Но на исследователя нашлись следователи, «органам» было как-то сподручнее ловить несуществующих диверсантов. Одним из них и был объявлен профессор Зильбер как распространитель холеры. Это был полнейший вздор, однако ученый без каких-либо объяснений угодил за решетку. Обстановка в тюрьме была, впрочем, относительно либеральной, к заключенным еще не применяли «мер физического воздействия», и подследственному даже удалось соорудить в камере подобие бокса. Но небо он мог видеть только через краешек окна. На его глазах в жалком закутке без воздуха умирал другой узник, перс, также мифический вредитель.

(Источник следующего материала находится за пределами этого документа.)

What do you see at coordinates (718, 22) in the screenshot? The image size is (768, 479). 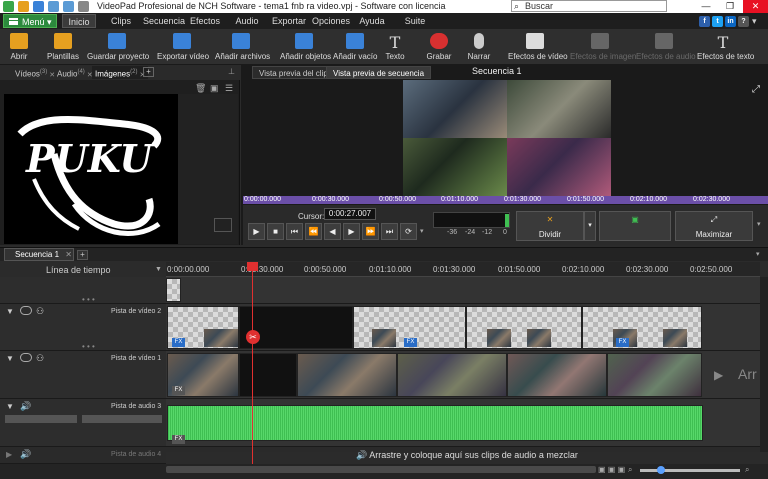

Но как выбраться отсюда? В борьбу включается Вениамин Каверин — младший брат Зильбера. Единственная надежда, пожалуй, на Горького, ему нравятся книги Каверина, и он симпатизирует молодому прозаику из «Серапионовых братьев». Несколько дней Каверин проводит вблизи дома Горького, надеясь на встречу. Однако письмо Алексею Максимовичу удается передать лишь через биографа Горького Груздева, имеющего к писателю прямой доступ. «Ох, трудное дело!» — хмурится Горький, пробежав содержание послания. И все-таки, очевидно, именно его стараниями Зильбера освобождают.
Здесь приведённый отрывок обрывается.